→ **WHAT THE EXERCISE ASKS**
Among the entries that follow, find every line with the word "resolution" and copy it.

Start of INPUT RECORDS

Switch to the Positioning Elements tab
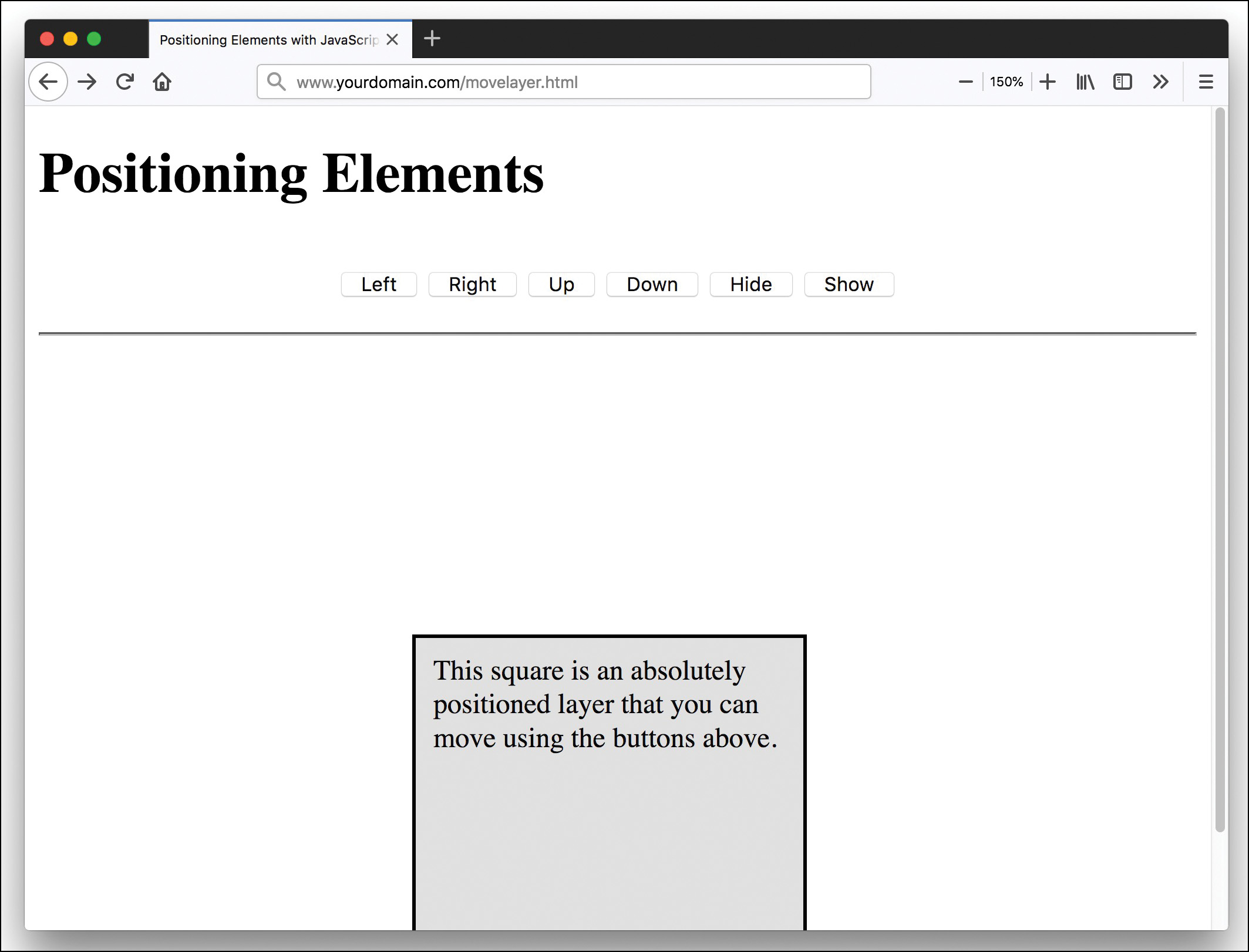 [x=264, y=39]
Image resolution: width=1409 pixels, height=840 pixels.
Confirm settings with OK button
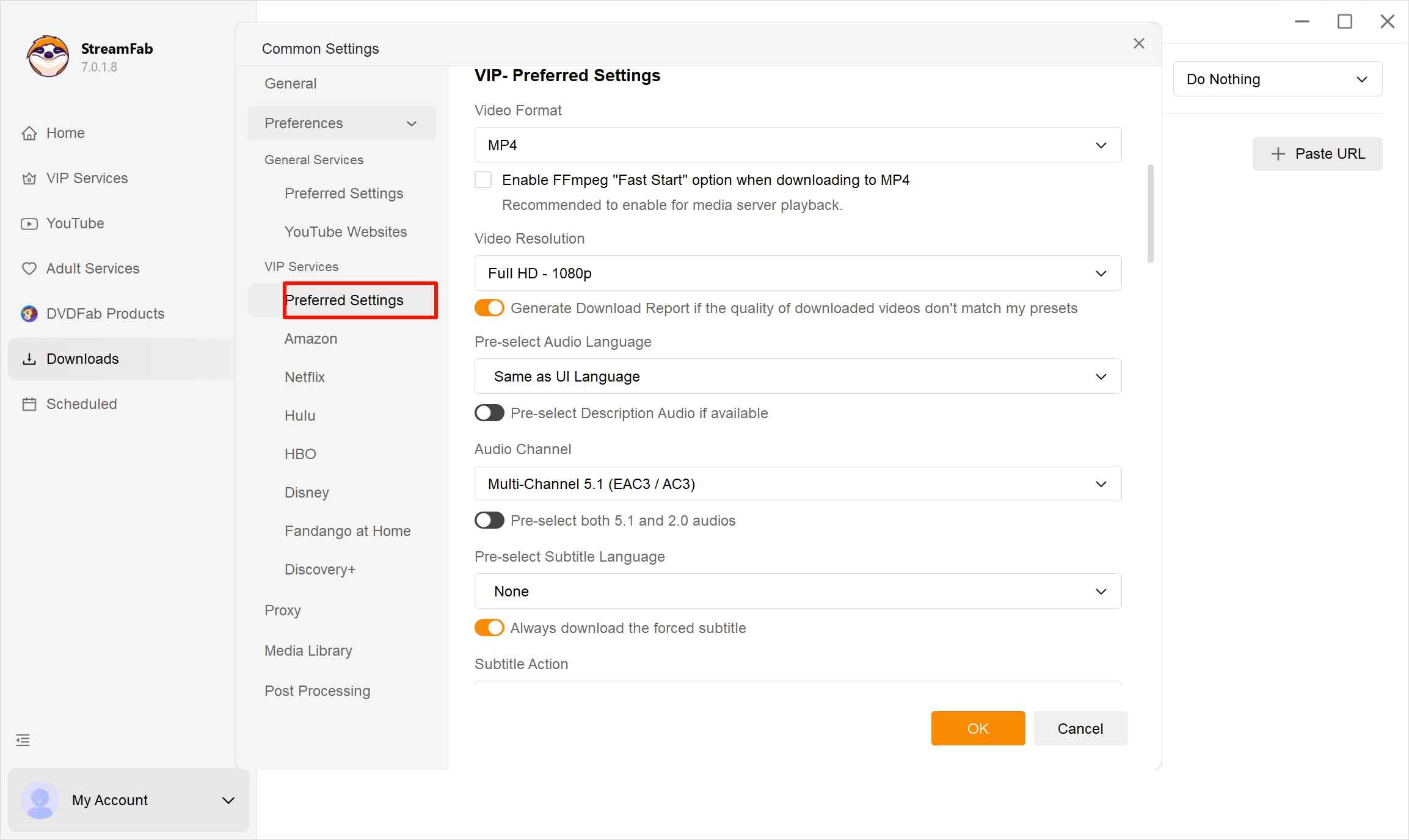tap(977, 728)
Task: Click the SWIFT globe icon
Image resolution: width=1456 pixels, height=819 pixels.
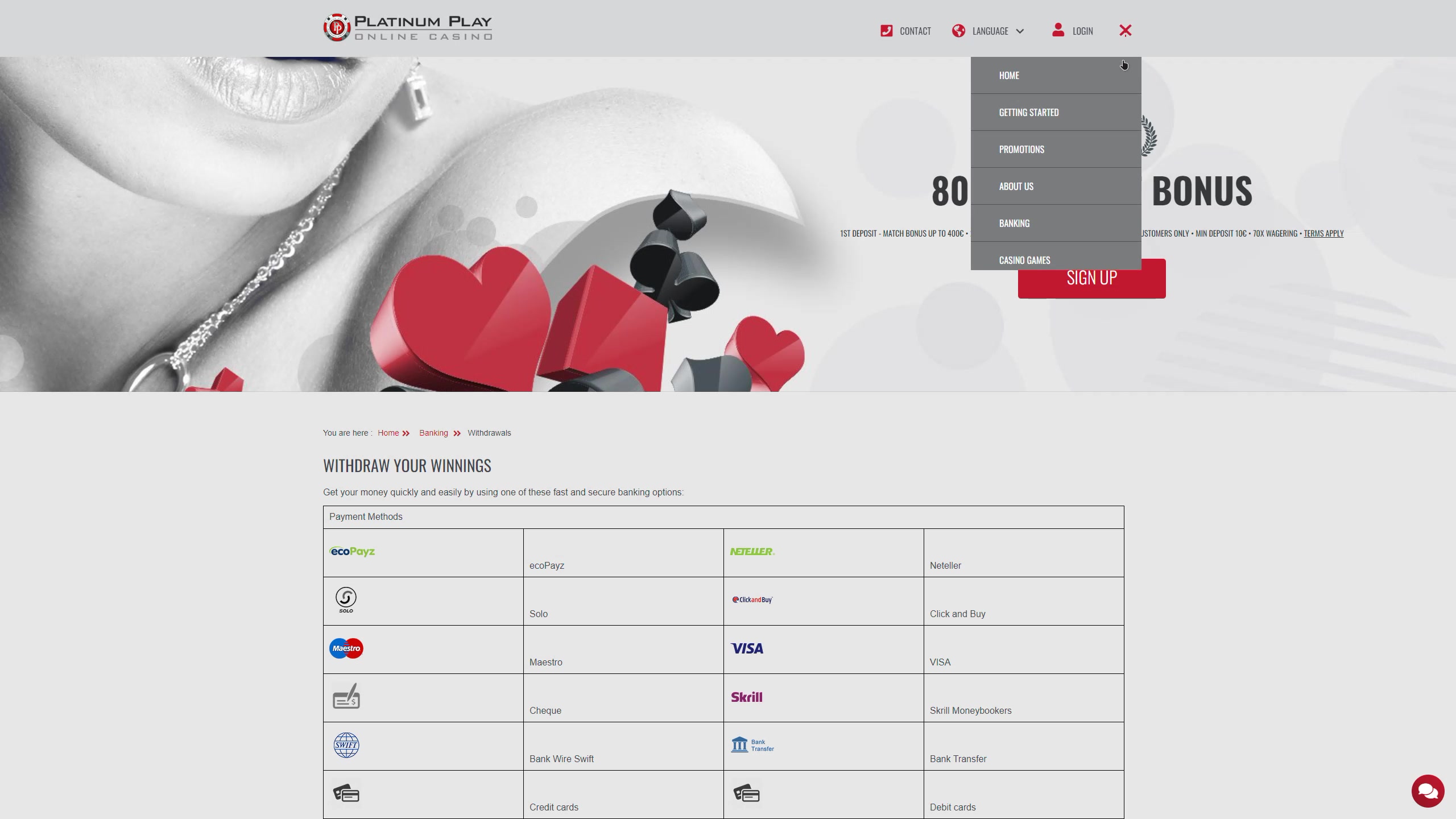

End of INPUT RECORDS

→ **EXERCISE RESPONSE**
Image resolution: width=1409 pixels, height=840 pixels.
Image resolution: width=1456 pixels, height=819 pixels.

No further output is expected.